5. Distal colon division 02'49''
Insertion of a 12mm laparoscopic roticulating stapler to perform the distal transection requires dilatation of one of the port’s 5mm channels. Once this is performed, the colon can be divided using two blue cartridge stapler firings and the defunctioned rectal stump will be seen to fall back into the pelvis. We do not usually perform additional oversewing of the staple line in this category of patients. After division, manipulation of the proximal colon allows exposure of the mesentery for dissection along the side of the sigmoid colon. Such a line of dissection will obviate large vessels ensuring optimum hemostasis and minimize specimen bulk to facilitate intra-abdominal handling and then extraction of the specimen. The energy system utilized ensures minimal blood loss and this along with the patient’s favorable body habitus makes for excellent anatomic appreciation. Note, however, the close proximity of instruments and camera within the port means a non-independent view and often off-center visualization. Further progress then allows the left ureter to be clearly seen and preserved and thereafter the dissection continues along the junction of the sigmoid and descending colon. Despite the production of considerable vapor, the dissection proceeds efficiently cephalad using frequent repositioning of the retracting instrument to provide continuing tension on the tissues for dissection. Along the descending colon, division of the lateral attachments is required in place with the mesocolic division. Blunt dissection along posterolateral tissue planes assists the delivery of the colon while altering the patient’s positioning to left side up position is also advantageous. Further progress requires varying the angle of colonic retraction with consideration for both the intended focus point of the operator and the bulk of the distal colonic segment. With such adjustment, access to the proximal left colon is achieved and the patient’s low-lying splenic flexure is approached. Accumulating intra-abdominal vapor is seen to increasingly obscure the visual field. As the port lacks a dedicated smoke extraction channel, this meant frequent interruption of the operation to facilitate camera cleaning and even necessitated intermittent removal of the entire port to evacuate the smog and allow re-establishment of a vapor-free pneumoperitoneum.
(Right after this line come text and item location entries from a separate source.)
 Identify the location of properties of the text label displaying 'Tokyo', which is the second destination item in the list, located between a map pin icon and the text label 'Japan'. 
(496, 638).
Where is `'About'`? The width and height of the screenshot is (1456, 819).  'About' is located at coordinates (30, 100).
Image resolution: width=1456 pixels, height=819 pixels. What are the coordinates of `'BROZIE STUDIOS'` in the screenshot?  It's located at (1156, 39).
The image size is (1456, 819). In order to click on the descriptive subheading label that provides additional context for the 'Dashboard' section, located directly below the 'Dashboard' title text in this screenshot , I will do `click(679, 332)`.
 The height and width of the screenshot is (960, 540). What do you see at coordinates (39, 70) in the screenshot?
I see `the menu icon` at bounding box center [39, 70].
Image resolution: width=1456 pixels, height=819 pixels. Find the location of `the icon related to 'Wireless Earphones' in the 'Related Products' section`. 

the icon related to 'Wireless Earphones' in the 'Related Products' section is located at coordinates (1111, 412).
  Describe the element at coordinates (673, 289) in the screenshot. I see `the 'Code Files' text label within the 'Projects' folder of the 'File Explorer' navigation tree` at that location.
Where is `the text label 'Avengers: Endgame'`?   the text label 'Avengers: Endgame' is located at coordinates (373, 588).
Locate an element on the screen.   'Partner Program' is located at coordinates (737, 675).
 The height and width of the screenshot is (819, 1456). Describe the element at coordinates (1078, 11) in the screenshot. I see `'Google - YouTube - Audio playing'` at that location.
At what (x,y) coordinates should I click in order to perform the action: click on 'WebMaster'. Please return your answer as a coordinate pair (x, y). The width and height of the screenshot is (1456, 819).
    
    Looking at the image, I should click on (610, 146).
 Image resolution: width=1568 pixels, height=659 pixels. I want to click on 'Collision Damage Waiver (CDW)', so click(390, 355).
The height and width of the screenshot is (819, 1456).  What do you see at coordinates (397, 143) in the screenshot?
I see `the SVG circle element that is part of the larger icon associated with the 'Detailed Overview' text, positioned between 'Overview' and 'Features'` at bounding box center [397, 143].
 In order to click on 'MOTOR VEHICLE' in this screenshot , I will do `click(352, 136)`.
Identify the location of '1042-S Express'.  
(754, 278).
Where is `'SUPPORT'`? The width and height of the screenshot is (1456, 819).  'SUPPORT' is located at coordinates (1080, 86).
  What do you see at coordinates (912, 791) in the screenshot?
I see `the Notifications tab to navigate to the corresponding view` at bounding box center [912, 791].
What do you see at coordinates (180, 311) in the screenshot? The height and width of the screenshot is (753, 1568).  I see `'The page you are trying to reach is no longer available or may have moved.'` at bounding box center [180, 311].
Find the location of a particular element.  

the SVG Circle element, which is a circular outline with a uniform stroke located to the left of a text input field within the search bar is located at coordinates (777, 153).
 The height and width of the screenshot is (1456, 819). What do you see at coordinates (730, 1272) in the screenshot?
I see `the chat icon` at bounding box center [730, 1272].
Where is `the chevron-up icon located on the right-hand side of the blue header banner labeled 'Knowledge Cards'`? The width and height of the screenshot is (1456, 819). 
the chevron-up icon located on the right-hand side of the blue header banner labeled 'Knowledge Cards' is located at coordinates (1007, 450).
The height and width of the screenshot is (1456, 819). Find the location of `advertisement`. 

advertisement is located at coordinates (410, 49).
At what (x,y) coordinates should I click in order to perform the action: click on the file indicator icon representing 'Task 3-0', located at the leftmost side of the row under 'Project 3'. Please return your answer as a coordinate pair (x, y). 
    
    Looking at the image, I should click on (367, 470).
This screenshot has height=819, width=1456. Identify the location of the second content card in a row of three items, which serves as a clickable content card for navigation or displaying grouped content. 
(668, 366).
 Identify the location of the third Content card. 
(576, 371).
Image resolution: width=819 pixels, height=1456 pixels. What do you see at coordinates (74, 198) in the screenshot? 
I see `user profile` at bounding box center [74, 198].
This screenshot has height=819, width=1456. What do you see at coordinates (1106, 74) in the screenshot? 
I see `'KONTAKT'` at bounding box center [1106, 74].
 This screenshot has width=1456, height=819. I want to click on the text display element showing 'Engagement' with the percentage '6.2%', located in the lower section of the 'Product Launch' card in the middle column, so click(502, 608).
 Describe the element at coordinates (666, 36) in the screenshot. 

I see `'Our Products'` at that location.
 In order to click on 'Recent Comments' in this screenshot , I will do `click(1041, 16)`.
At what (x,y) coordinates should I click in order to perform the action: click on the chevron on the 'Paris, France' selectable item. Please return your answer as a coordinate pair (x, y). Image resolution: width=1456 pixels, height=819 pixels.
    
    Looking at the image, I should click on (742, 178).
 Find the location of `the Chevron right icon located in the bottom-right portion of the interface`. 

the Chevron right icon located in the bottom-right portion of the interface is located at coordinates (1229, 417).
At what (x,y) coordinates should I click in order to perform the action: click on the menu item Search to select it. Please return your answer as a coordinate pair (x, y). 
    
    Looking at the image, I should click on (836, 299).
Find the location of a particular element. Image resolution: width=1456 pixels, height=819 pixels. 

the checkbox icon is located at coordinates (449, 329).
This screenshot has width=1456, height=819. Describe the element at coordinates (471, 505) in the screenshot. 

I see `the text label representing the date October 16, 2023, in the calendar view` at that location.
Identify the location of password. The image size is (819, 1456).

6. Splenic flexure dissection 05'16''
Here we see the division of the lateral and omental attachments at the splenic flexure followed by further stepwise progress along the distal transverse colon aided by head-up positioning of the patient. Although this patient’s colon is somewhat foreshortened by the chronicity of her disease process, the operative flow further slowed during this part of the operation as maintaining even progress along both sides of the transverse colon required concentrated effort. The natural laxity of the tissues along with our prior dissection of the distal attachments meant frequent switching between the mesocolic and omental aspects to ensure even progress was maintained. In another patient with a heavier colon, the operation could be facilitated by the segmental division of the colon intra-abdominally to lessen the bulk of the colon then needing retraction. In this case, the operation proceeds however without requiring this maneuver. Moving each instrument and the camera singly rather than simultaneously helps reduce the tendency for clashing. Here in the background, the liver is seen indicating our proximity to the hepatic flexure. At this point, frustration with the accumulating smog encouraged us to try switching energy devices to the high-frequency diathermy. Although smoke accumulation continued to be a nuisance, there seemed somewhat less lens-smogging with this instrument. Next generation single ports will include smoke management channels that will obviate this problem while advanced energy dissectors with more rapid action and reduced vapor production are also in development.